Source excerpt:
»»

I've been freelancing for people who sell my work at 10x what they pay me.

But honestly, you get money equal to the value you create. Having played both
roles, IMO, the sales part is much harder. It is a lot of work to tell a
client how much something costs.

Sometimes you deal with racist big company clients who lead you on but are
just finding some excuse to reject you. You have to learn when to stop. Some
clients are just using you as a point of negotiation, you offer them a cheap
price and they bring it to some big shot contractor to negotiate.

And finally there is the politics of contracts and getting paid. Some people
will try to sharpen their negotiation skills on you. I have seen deals like
"On contract, we wrote $3M but I can only pay you $2 million. And you were 1
week late on delivering this animated PDF feature on Android so technically
you violated the contract."

------
rnprince
Hey everyone, thank you for these replies! All of them were helpful. I came up
with these takeaways:

\- Frame your services as creating solutions to business problems, rather than
trying to sell developer skills. This explains the value in terms that a
client understands, and more simply, it lets non-technical clients know what
you do in a way that “AWS, Go, JavaScript, PostgreSQL” can’t.

\- Focus on getting clients. This is a bigger barrier to entry than how good
you are at creating software. Don’t expect to do well just because you are
good at making things.

\- You’re probably qualified to do this if you've been a developer for a few
years.

With this information, I'm going to follow the plan I already had, but with
more confidence and focus since I feel more like I'm on the right track. I'm
going to launch a few nice side projects with moderate levels of complexity to
solidify my skills and figure out how long things take (important for
estimates), and then I'll try getting clients using those projects to showcase
what I'm capable of doing.

Thanks again everyone!

------
e59d134d
The question is what you want to be doing in 5 years or so. You should start
taking steps towards that goal. If you want to be freelancer, then you should
start taking steps towards that goal. Your first goal might be to get a
regular job to save enough money for 6 months of living expenses. Or maybe you
don't need to save any money then start now.

As for technical skills, let me tell you a story of my friend. He was an
average or below average programmer in university. We all got jobs in brand
name companies; he could not get even an interview. Honestly, he was really
bad programmer, I don't fault companies.

He expanded his job search from big companies, to smaller companies, to
finally anyone posting a gig on Craig's List. He wanted to get hired by a guy
who was setting up his band's blog. He had no idea what he was doing.

Eventually, he did a few fixed price contract work for setting up blogs. Then
he got a contract to build Facebook for $500. He thought he could do that in a
month. As deadline approached, he asked one of his unemployed friend to help
him with it, who was also a bad programmer. They still thought they can
deliver it within a few weeks. Of course, they never finished and not sure if
they even got paid anything for it.

««

Data entries:

»»

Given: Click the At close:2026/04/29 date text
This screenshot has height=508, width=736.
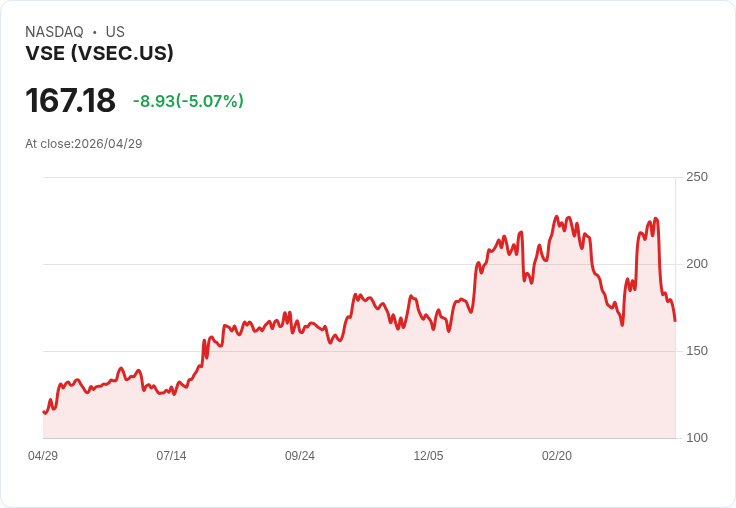Looking at the screenshot, I should tap(84, 144).
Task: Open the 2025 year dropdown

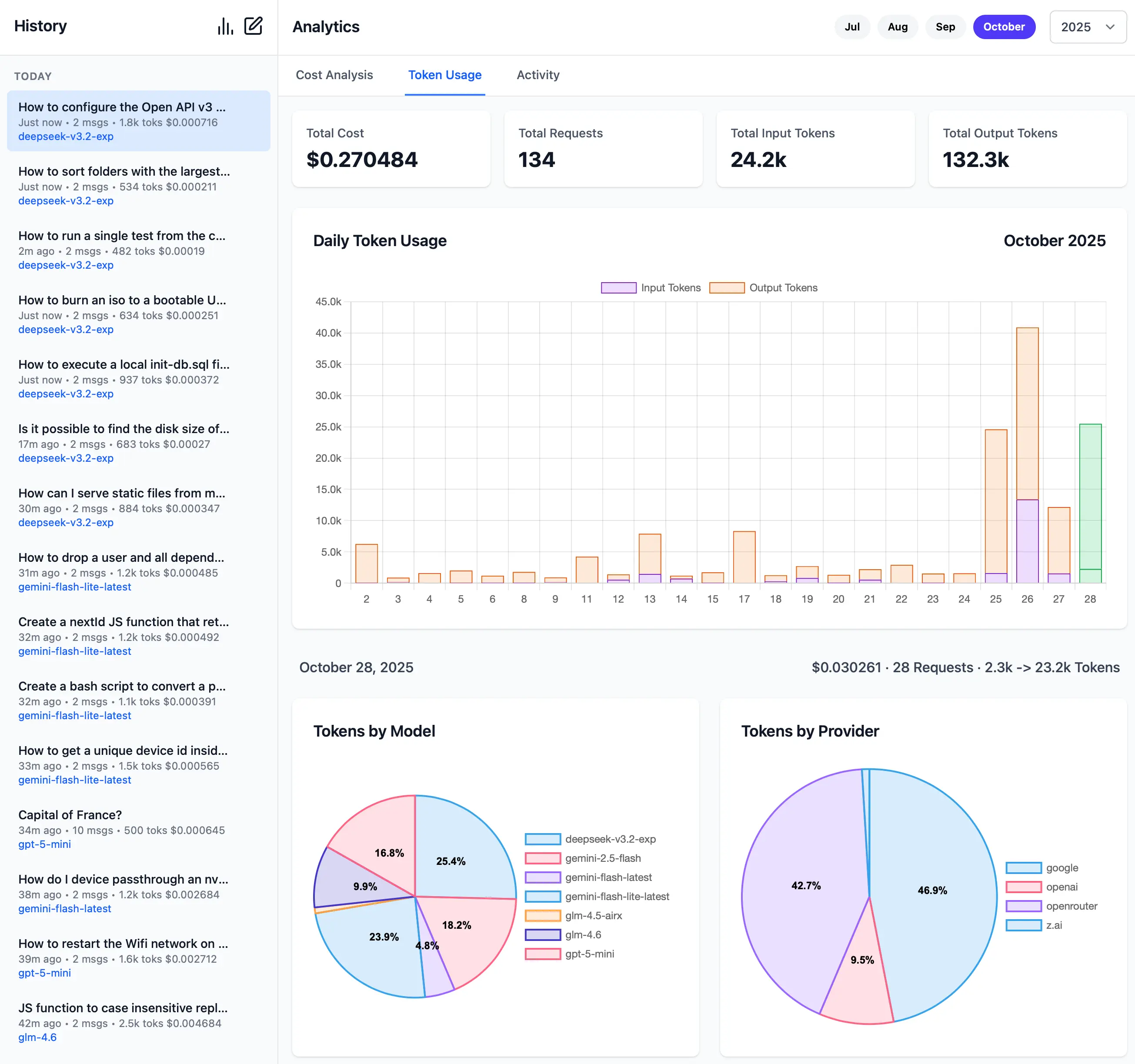Action: [1087, 27]
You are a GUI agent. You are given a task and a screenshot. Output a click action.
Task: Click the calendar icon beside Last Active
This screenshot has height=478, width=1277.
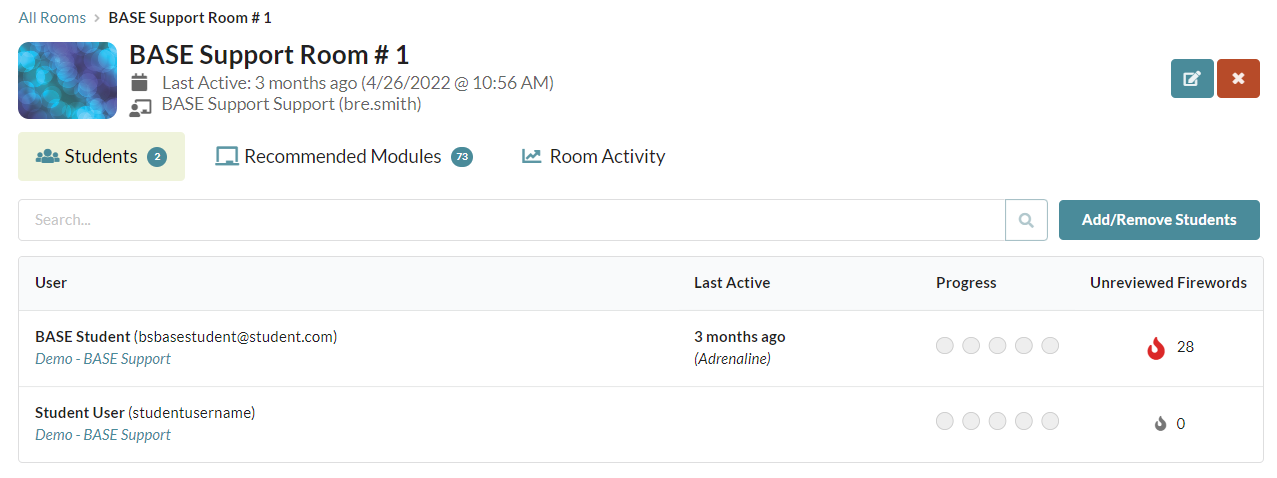(140, 82)
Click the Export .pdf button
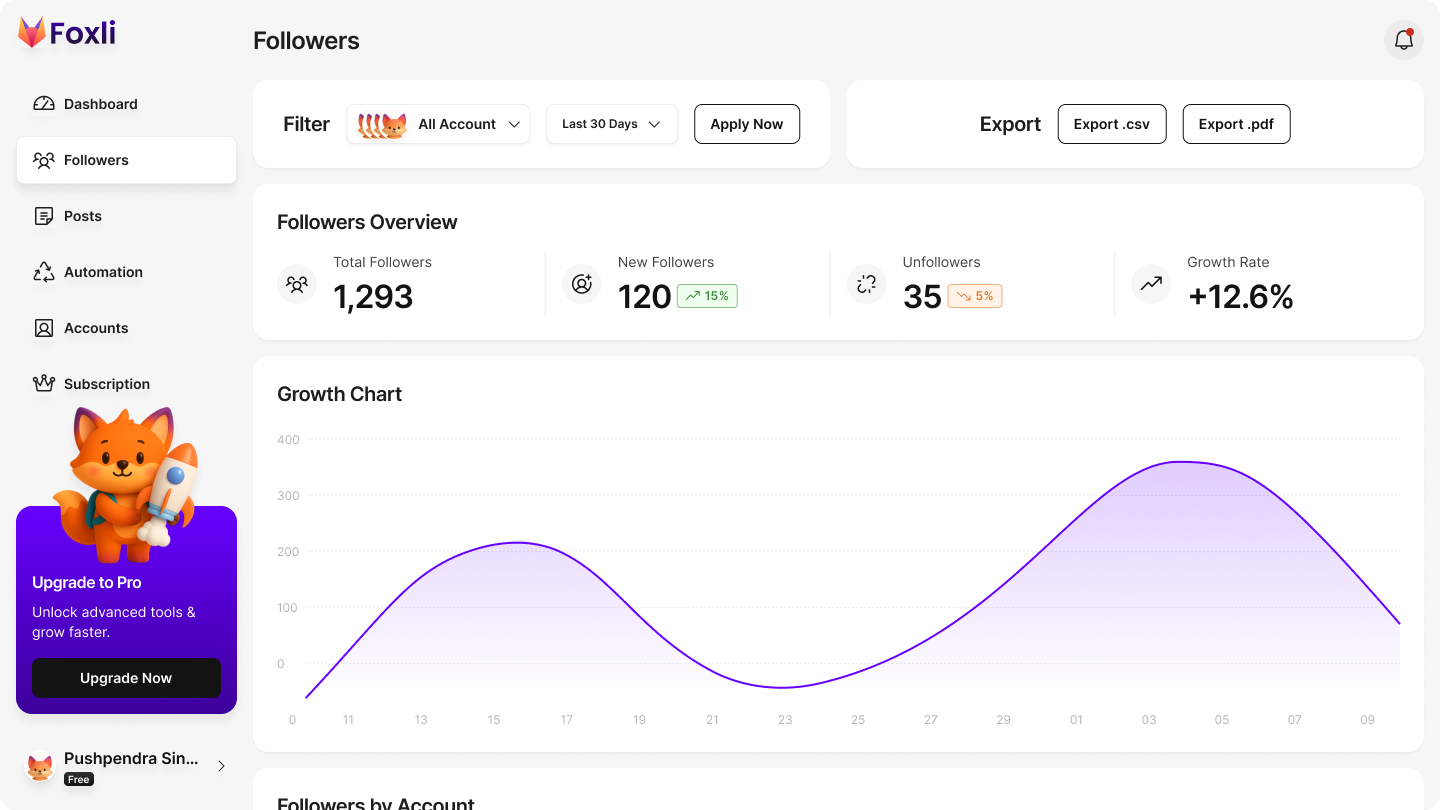The width and height of the screenshot is (1440, 810). (x=1236, y=124)
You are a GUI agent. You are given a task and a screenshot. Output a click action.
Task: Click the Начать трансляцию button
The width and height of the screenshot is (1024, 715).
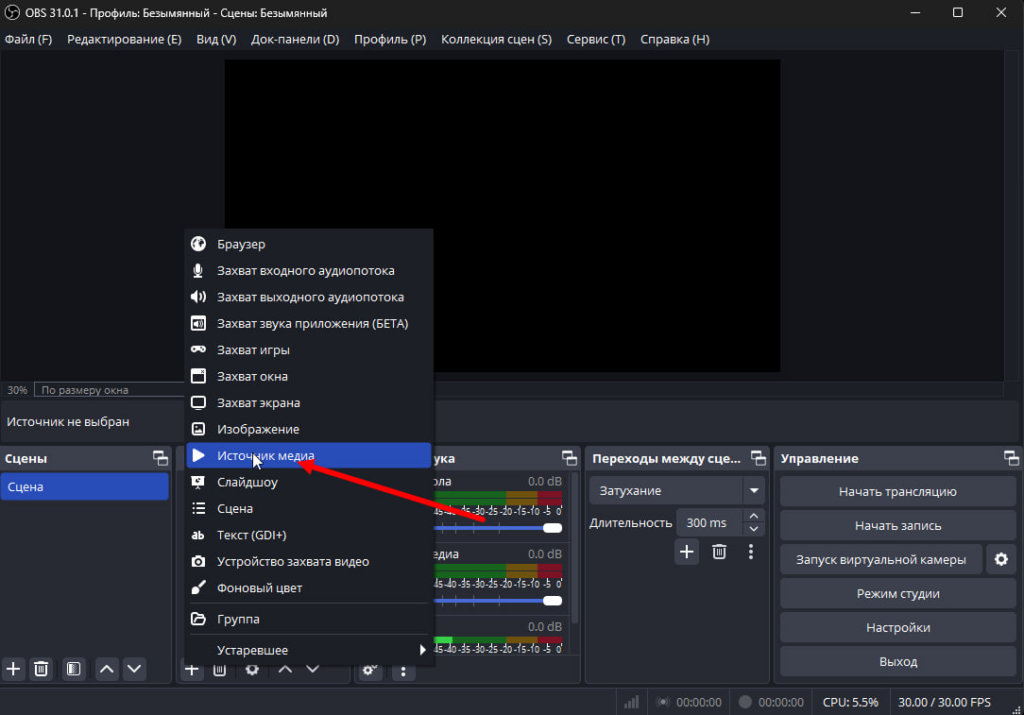point(897,491)
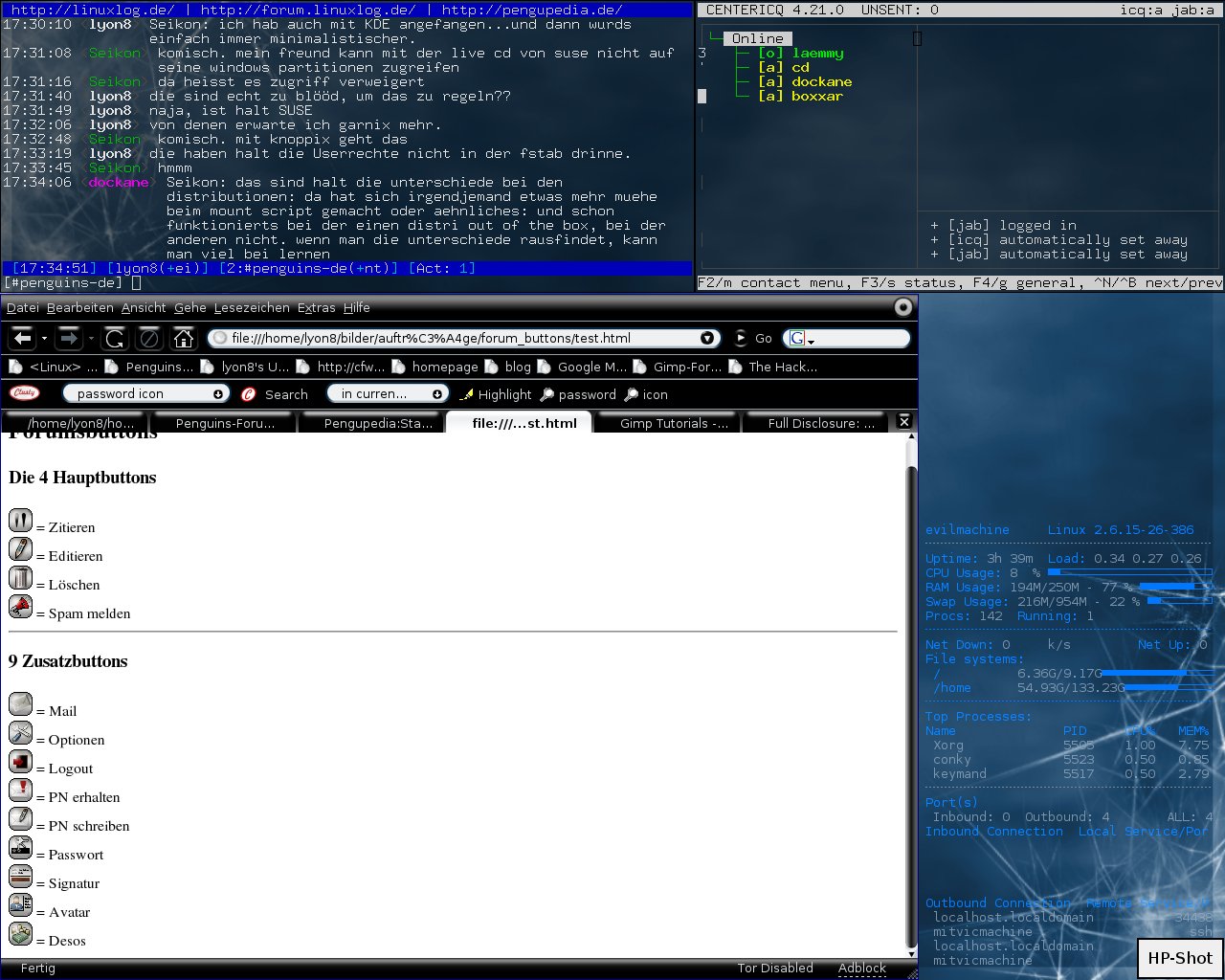Open the Lesezeichen menu
The height and width of the screenshot is (980, 1225).
(252, 307)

««

What the task asks: Extend the forum thread on freelancing as a developer, picking up after its last sentence.

Exercise answer:
But they kept on bidding projects, taking on too much work to handle. They
asked their friends including me if we wanted some side work. Of course, we
said no when we saw type of work and money involved.

Eventually, they started a company to look professional. They hired part-time
programmers. They even started an internship program with a local university.

Now 7 years later, they have 20 people working for them. They still like to
code and they know they are bad programmers. They tell me that their
programmers hate it when they get involved in a project. They are supposedly
still working on Facebook clone website.

Now to be honest, they did had several advantages over many people in the US.
They lived with their parents, so had no living expenses. Their education was
paid for by their parents, so they graduated with no debts. So their success
might not be easy to copy if you have bills to pay.

Also pretty sure all these perks came with daily nagging by their parents
though.

------
richardknop
I started contracting after about 3 years of perm work. And have been
contracting since then. So you are probably ready.

Contracting is mostly about delivering business value. Solving business
problems is what you get hired as a contractor for, tech is usually not that
important as most companies that hire contractors don't have a good
understanding of tech anyways. So they'll be happy to let you recommend the
technical solution that solves their business problem.

------
BjoernKW
You're ready right now. If you keep waiting for the right time to come or the
perfect conditions to fall into place you'll quite likely never start but keep
asking yourself that question.

So, start by talking to potential clients and try selling your services. At
the very least this will provide you with invaluable information as to which
skills you might need to improve or acquire.

------
bartvk
I'd say when you've saved up, say, 6 months of living costs.

------
icedchai
If you can fog a mirror, you're ready.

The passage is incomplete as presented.